- **Text to read**:
start

- Type:: Champions Series
- Date:: February 28 – March 2, 1997
- Season:: 1996–97
- Location:: Hamilton, Canada
- Venue:: Copps Coliseum

Champions
- Men's singles: Elvis Stojko
- Ladies' singles: Tara Lipinski
- Pairs: Mandy Wötzel / Ingo Steuer
- Ice dance: Shae-Lynn Bourne / Victor Kraatz

Navigation
- Previous: 1995–96 Champions Series Final
- Next: 1997–98 Champions Series Final
- Previous GP: 1996 NHK Trophy

= 1996–97 Champions Series Final =

The 1996–97 ISU Champions Series Final was an elite figure skating competition held in Hamilton, Ontario, Canada from February 28 through March 2, 1997. Medals were awarded in men's singles, ladies' singles, pair skating, and ice dancing.

The Champions Series Final was the culminating event of the ISU Champions Series, which consisted of Skate America, Skate Canada International, Nations Cup, Trophée Lalique, Cup of Russia, and NHK Trophy competitions. The top six skaters from each discipline competed in the final.

end

- **Entries**:
start

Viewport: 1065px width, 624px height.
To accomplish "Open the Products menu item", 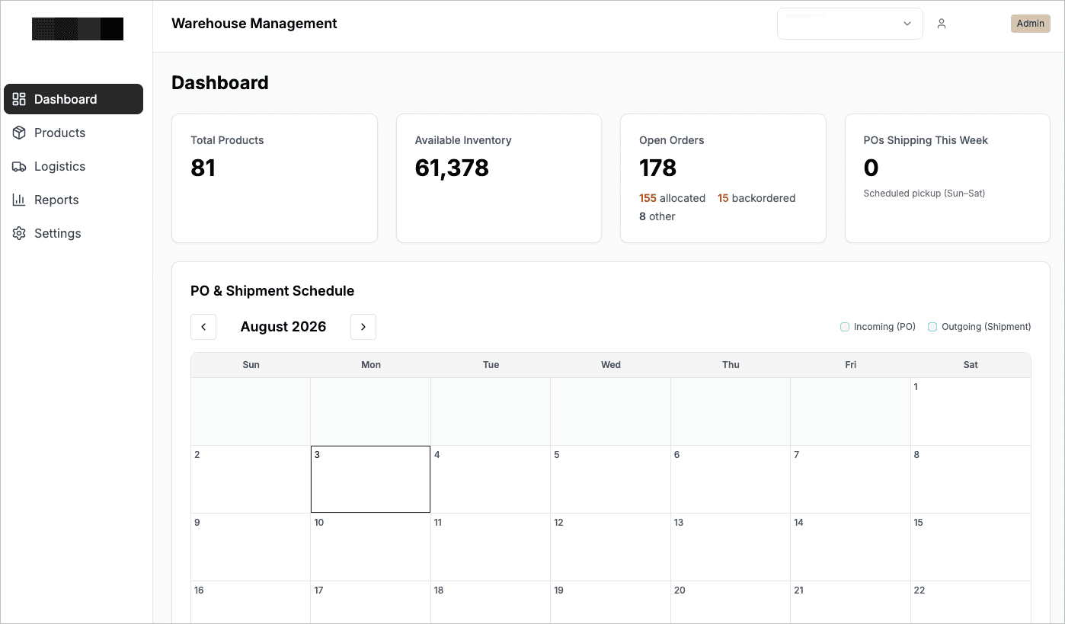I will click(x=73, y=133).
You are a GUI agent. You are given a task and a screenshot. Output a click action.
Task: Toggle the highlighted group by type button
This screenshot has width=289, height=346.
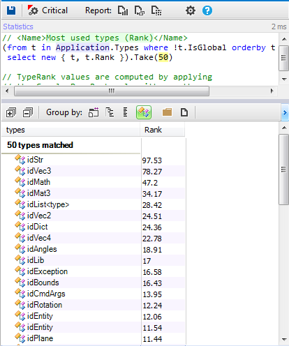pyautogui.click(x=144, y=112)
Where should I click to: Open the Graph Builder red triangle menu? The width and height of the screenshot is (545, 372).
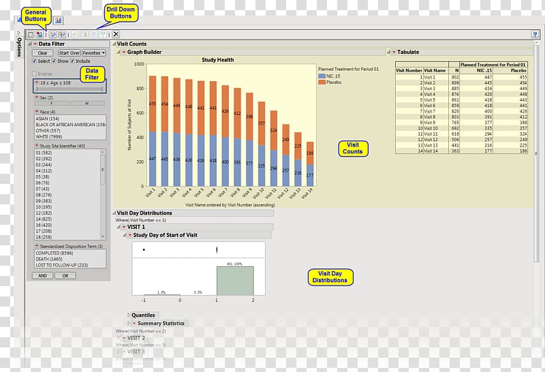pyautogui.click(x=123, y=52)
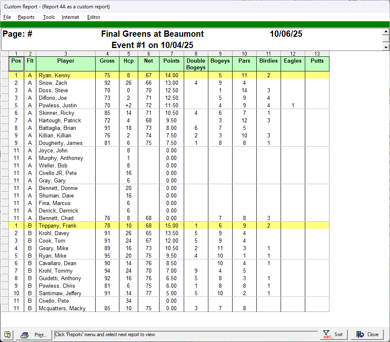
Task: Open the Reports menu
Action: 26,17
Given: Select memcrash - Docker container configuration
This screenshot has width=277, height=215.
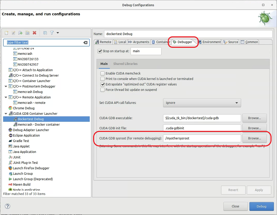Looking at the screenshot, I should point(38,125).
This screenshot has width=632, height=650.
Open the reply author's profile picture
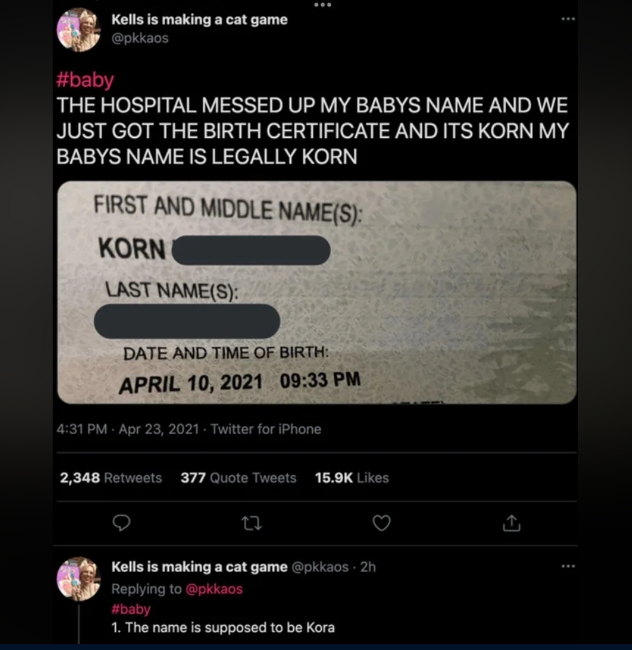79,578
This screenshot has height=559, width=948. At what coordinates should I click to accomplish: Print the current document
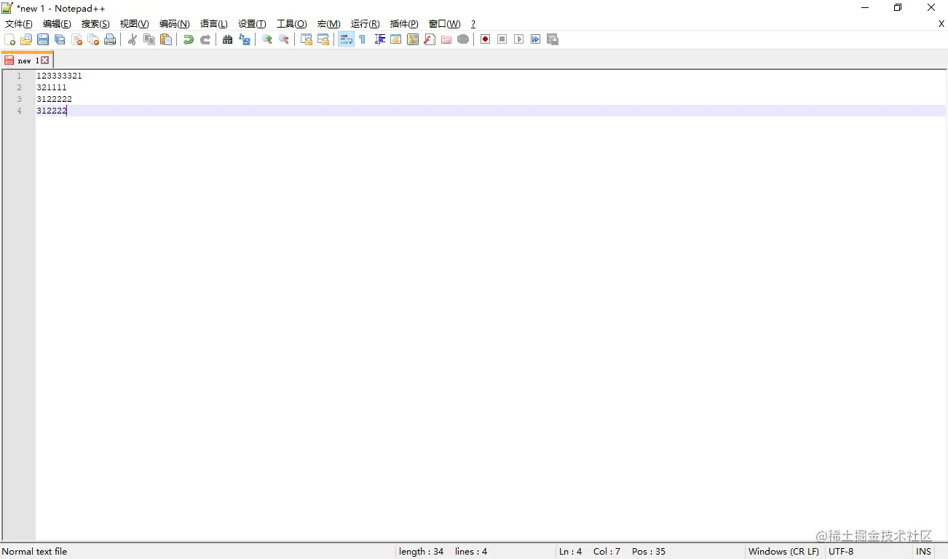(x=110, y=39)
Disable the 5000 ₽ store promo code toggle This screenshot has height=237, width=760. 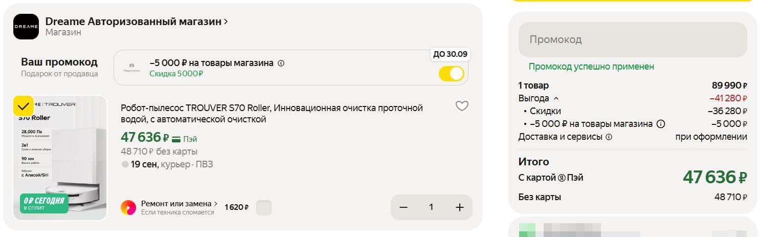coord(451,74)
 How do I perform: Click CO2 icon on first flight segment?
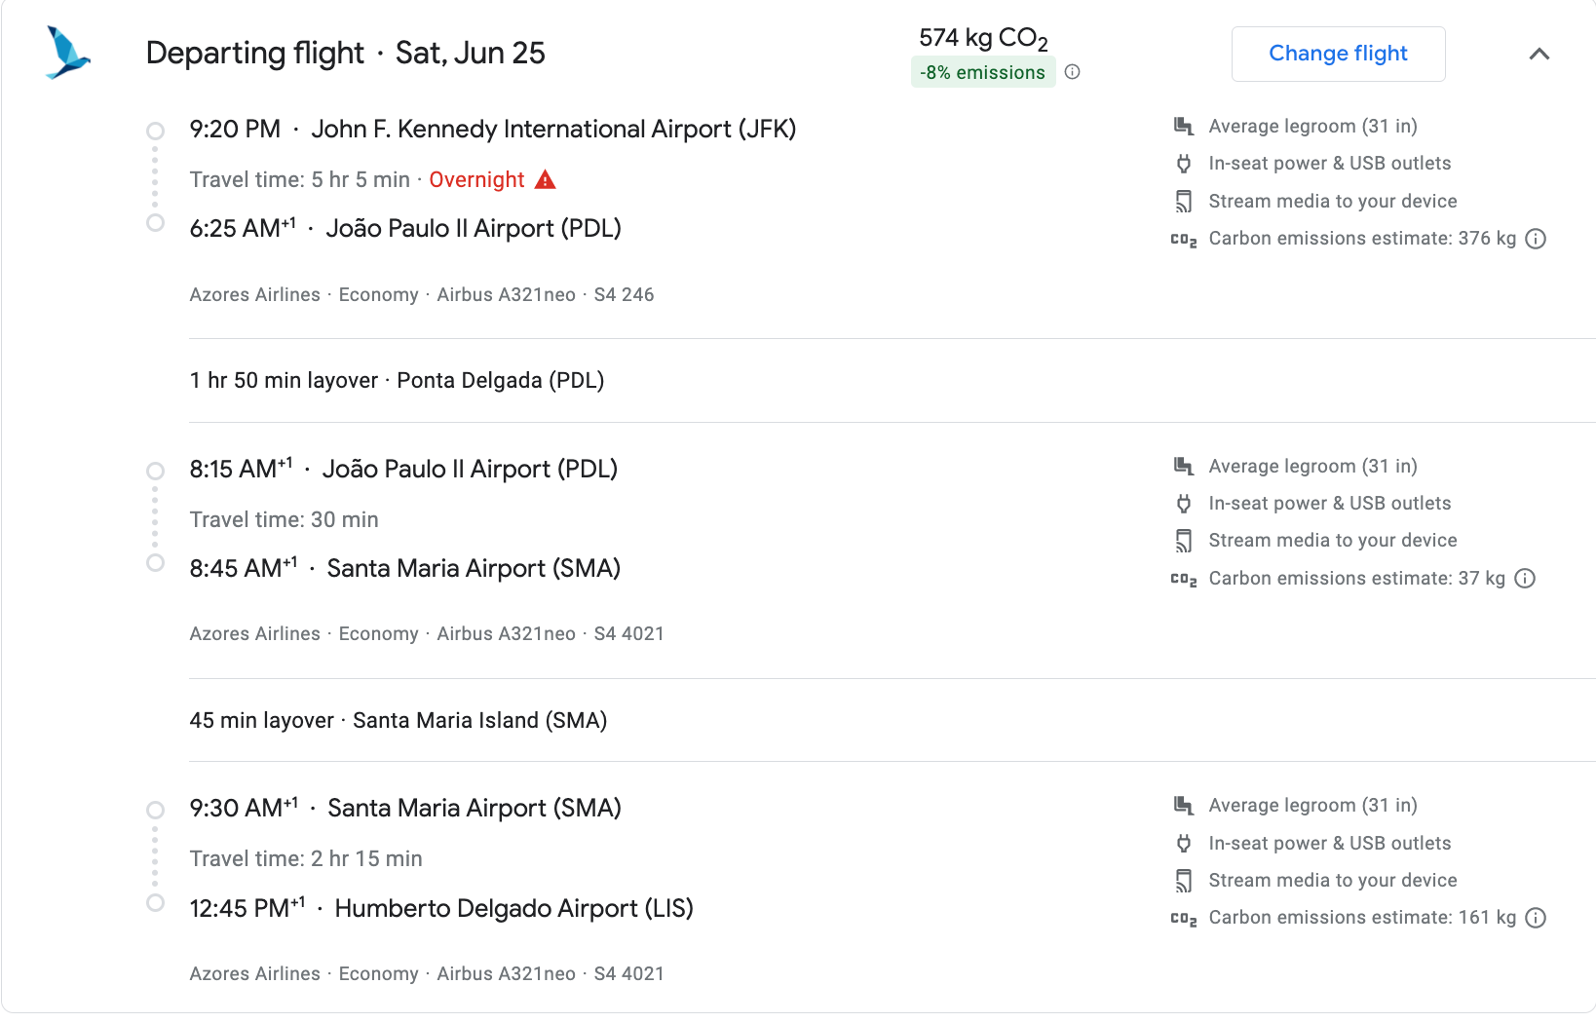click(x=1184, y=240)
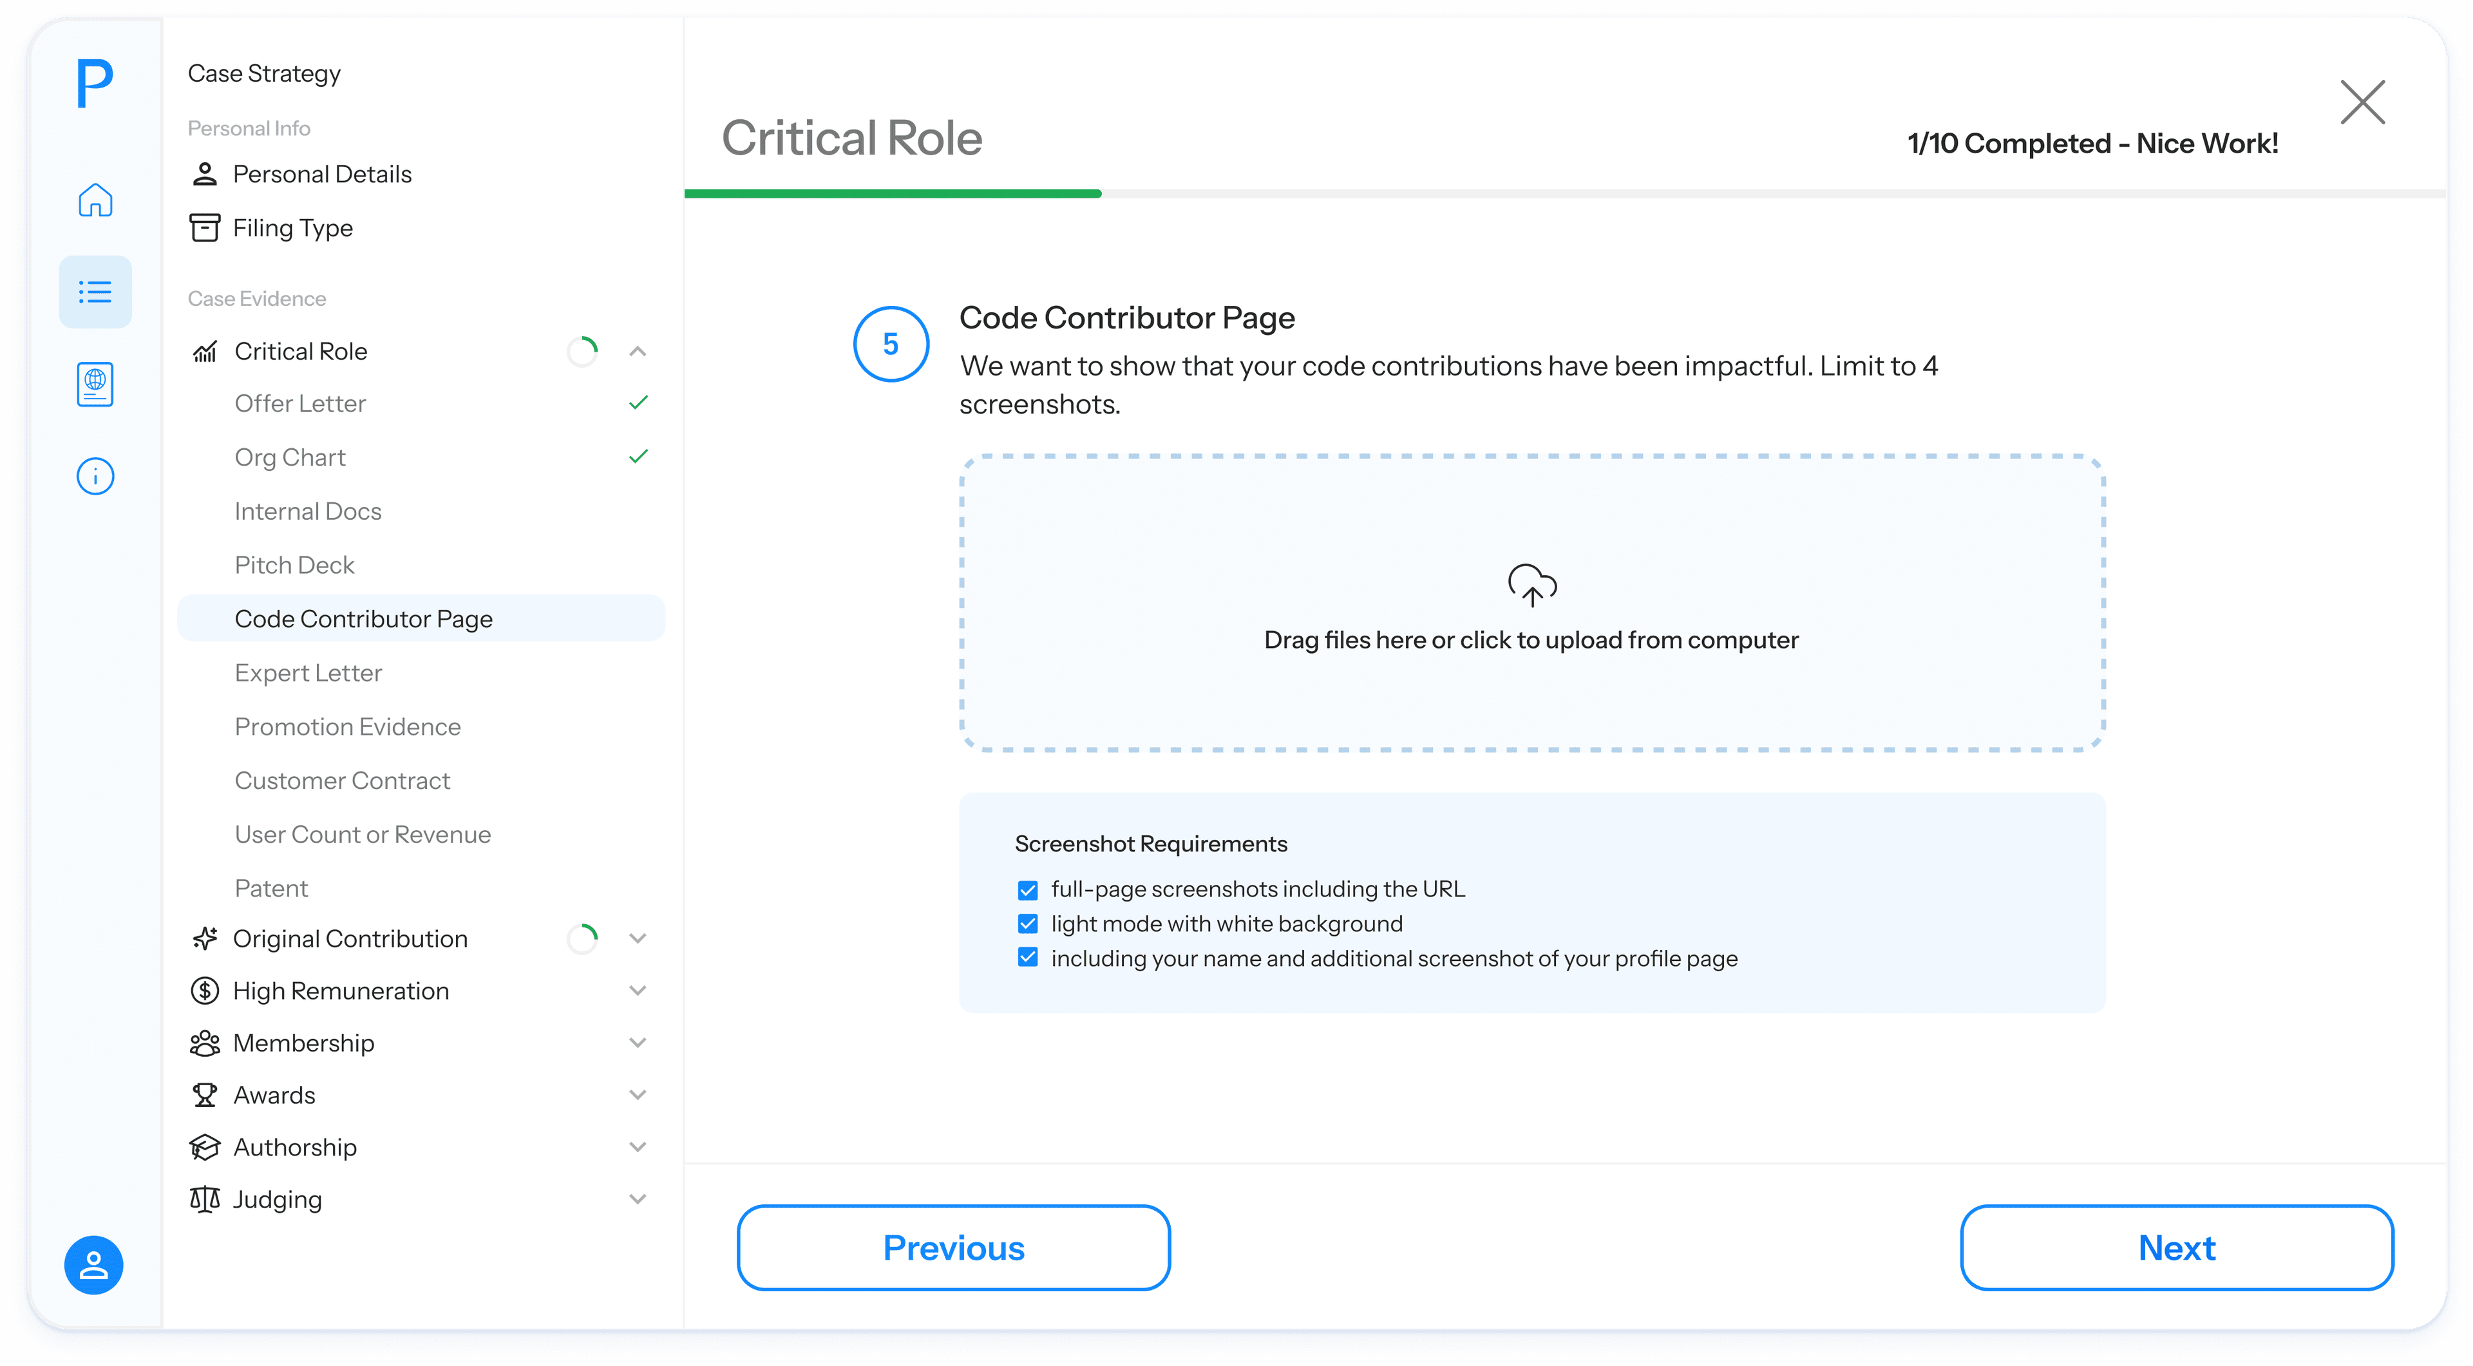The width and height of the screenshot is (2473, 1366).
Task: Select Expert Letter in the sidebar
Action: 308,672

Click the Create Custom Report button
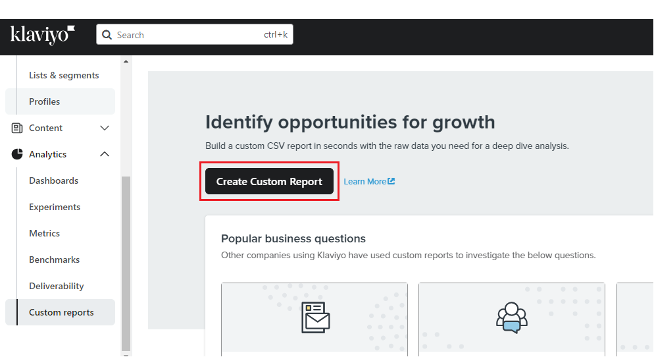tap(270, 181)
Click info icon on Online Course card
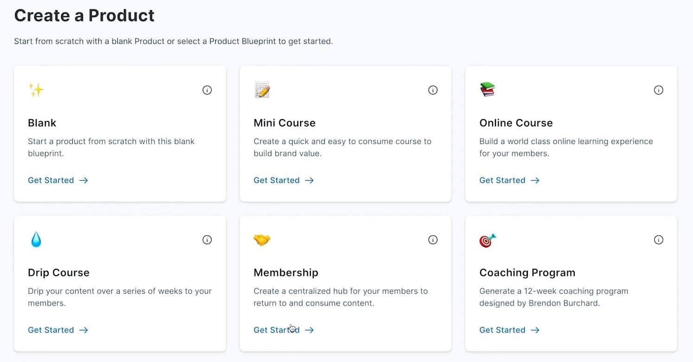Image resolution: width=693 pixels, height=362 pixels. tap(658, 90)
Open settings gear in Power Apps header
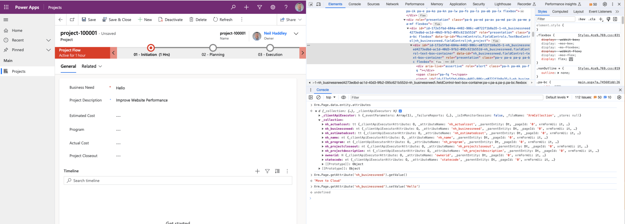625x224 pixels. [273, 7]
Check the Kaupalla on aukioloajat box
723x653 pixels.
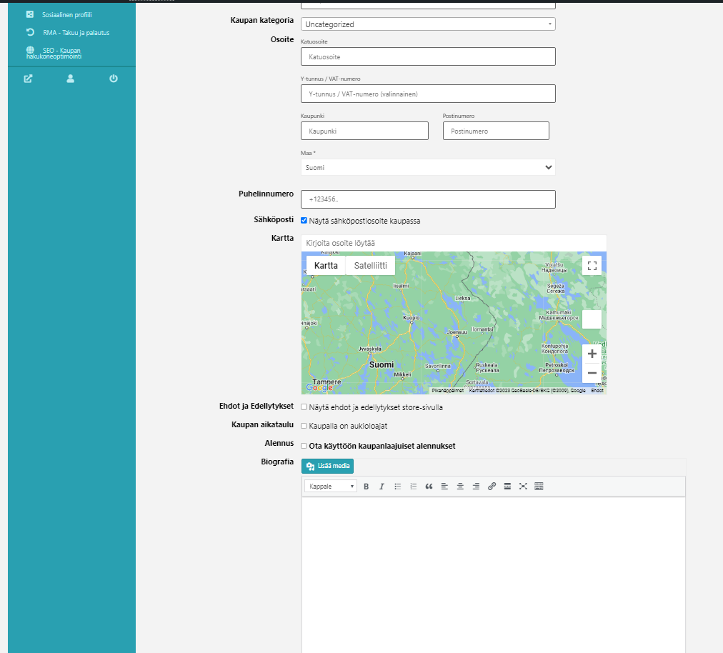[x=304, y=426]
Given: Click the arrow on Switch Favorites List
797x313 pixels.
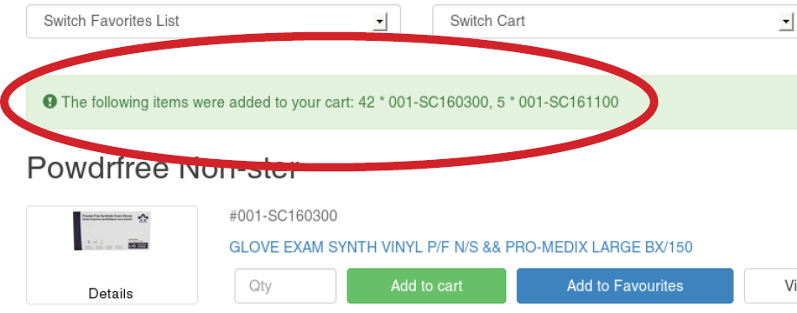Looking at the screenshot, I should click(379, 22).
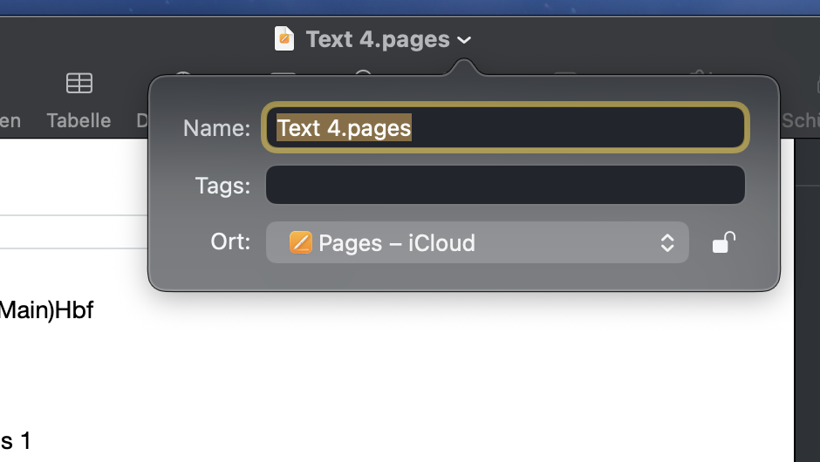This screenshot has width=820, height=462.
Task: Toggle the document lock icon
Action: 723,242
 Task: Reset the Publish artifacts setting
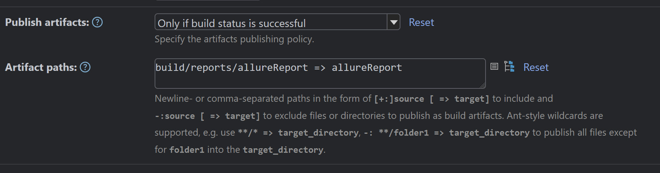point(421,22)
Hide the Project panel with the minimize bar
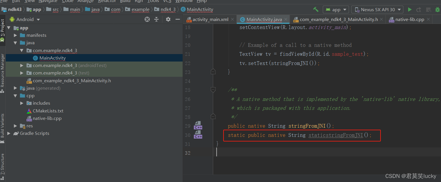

end

- **Instructions**:
a. Output everything in the Champions Series Final text from "The 1996–97 ISU" down to "and ice dancing.".
b. Name each competition that the Champions Series Final text lists as part of the ISU Champions Series.
Work only from the Champions Series Final text.

- **Task-by-task outputs**:
a.
The 1996–97 ISU Champions Series Final was an elite figure skating competition held in Hamilton, Ontario, Canada from February 28 through March 2, 1997. Medals were awarded in men's singles, ladies' singles, pair skating, and ice dancing.

b.
- Skate America
- Skate Canada International
- Nations Cup
- Trophée Lalique
- Cup of Russia
- NHK Trophy